“They were three men who have got all the stock they want and have gone off somewhere to begin business for themselves. I don’t know whether you could fill their places or not. You don’t look like men who had been in the habit of herding stock.”
And they didn’t, either. One of them, as we have said, was Harding, and the other was Ainsworth, and they looked just what they were—regular squawmen. Claude had been long enough on the plains to tell a stockman when he saw him.
“Perhaps we don’t,” said Harding, “but we have been used to the business all our lives. Is old man Preston out this way? Then we will ride with you until we find him.”
Claude rode on ahead, followed by the squawmen, and somehow he did not feel safe in their presence; but before long something that one of the men said opened his eyes and made him feel that his uncle, by hiring the two men in question, would make easy of accomplishment certain plans he had formed.
“You’re getting rich herding cattle, ain’t you?” said Harding. “Well, it beats the world how some men can get rich and do nothing. If I had what old man Preston is worth I wouldn’t never do nothing no more.”
“Neither would I,” said Claude. “But it takes money to make money; haven’t you lived long enough to prove that? A man who hires out to be abroad in all sorts of weather, and who loses his sleep of nights for the paltry sum of forty-five dollars a month, don’t see much money by the time the year is up.”
Here the subject was dropped, but enough had been said to set each one to thinking. Harding and his partner were hard up, to use the language of the country. The provisions their wives drew every week did not furnish them with money, and how in the world they were going to get funds was what troubled them. If the truth must be known, they came there to Mr. Preston’s house not for the purpose of herding cattle, but with an eye on the safe in the office.

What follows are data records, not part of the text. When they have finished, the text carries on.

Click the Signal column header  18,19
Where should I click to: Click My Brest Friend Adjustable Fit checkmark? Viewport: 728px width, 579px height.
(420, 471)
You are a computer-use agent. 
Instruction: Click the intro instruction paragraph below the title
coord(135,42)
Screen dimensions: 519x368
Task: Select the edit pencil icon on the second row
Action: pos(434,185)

Claude, dull as he was about some things, saw that, and instantly two courses of action suggested themselves to him: should he scrape acquaintance with the men, in case his uncle hired them, and share the proceeds with them, or should he pretend to be on their side, find out what arrangements they made in regard to robbing the safe, and then go to his uncle and expose them?
“By gracious! here is another chance to make money,” said Claude, so overcome with his grand idea that it was all he could do to keep from laughing outright. “If I go in with them they will take the money and leave me to whistle for my share; but if I go to my uncle and post him, he will certainly reward me for my efforts, and that will be better than stealing. I tell you I will get the start of that man yet.”

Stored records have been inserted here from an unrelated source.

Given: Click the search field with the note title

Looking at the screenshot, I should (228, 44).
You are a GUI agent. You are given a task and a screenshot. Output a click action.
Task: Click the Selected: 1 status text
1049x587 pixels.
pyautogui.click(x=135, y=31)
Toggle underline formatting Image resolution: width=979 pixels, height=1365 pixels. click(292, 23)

Claude was so impatient to reach his uncle and turn the men over to him that he put his horse into a lope, and in the space of half an hour discovered his relative riding slowly toward him. He simply said, “Here are two men who want a chance to herd cattle,” and then passed on, so that he could have an opportunity to think over his new scheme without being bothered by anybody. It was in his mind all that day, and when he went home to supper that night he found the men, with their hats off and their sleeves rolled up, in the act of taking a wash.
“I guess uncle has hired you,” said he.